We spend a lot of time working, and it’s easy to get wrapped up or lose focus on what’s most important. It’s critical for our mental health and overall well-being to find things outside of work that define and inspire us.

May: I would tell myself to embrace my identity and the unique perspectives and experiences I bring to the table as an Asian American woman. I would also tell myself to stop being afraid to speak up. Every voice matters, as there is a story behind every voice. Those perspectives can bring value to any discussion, meeting, or project.

Robyn: I’m not sure I have an excellent answer. I think, as young people, we are learning. The younger generations entering the workforce are more aware and sensitive to social injustice and discrimination. They will challenge our tolerance level to implicit bias and be active against it.

But for me, I guess I would just say, “You don’t know what you don’t know, so assume good intent until proven otherwise.” Have a questioning and curious mind. Be a champion of the underdog, whether for yourself or others, but also be smart about it. Honey attracts more flies than vinegar.”

Falan: Throughout my career, I’ve ascribed to the “fake it till you make it” motto. It’s served me well, except for when it hasn’t. Expect when imposter syndrome thoughts creep in, and I’m forced to remind myself that we all put our pants on one leg at a time. Looking back, I’d still tell myself to fake it till I make it, but I’d also tell myself a few more things.
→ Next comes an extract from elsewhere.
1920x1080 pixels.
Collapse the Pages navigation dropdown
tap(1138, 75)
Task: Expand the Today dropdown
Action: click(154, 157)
  • Do good work – your work will be associated with who you are, so you should do work you’re proud to attach your name to.
  • Leadership is dual in nature – it’s about supporting the mission and helping others succeed, and when you can help others, you should.
  • Imposter syndrome is real but only goes as far as you let it – remember that your value doesn’t come from a job, your GPA, your salary, or the people you know. It’s about you and what you value.
  • You can always change – while sometimes doing the best you can is the best you can do, be open to learning and growing. Don’t use “this is just who I am” as an excuse not to support others in the way they need.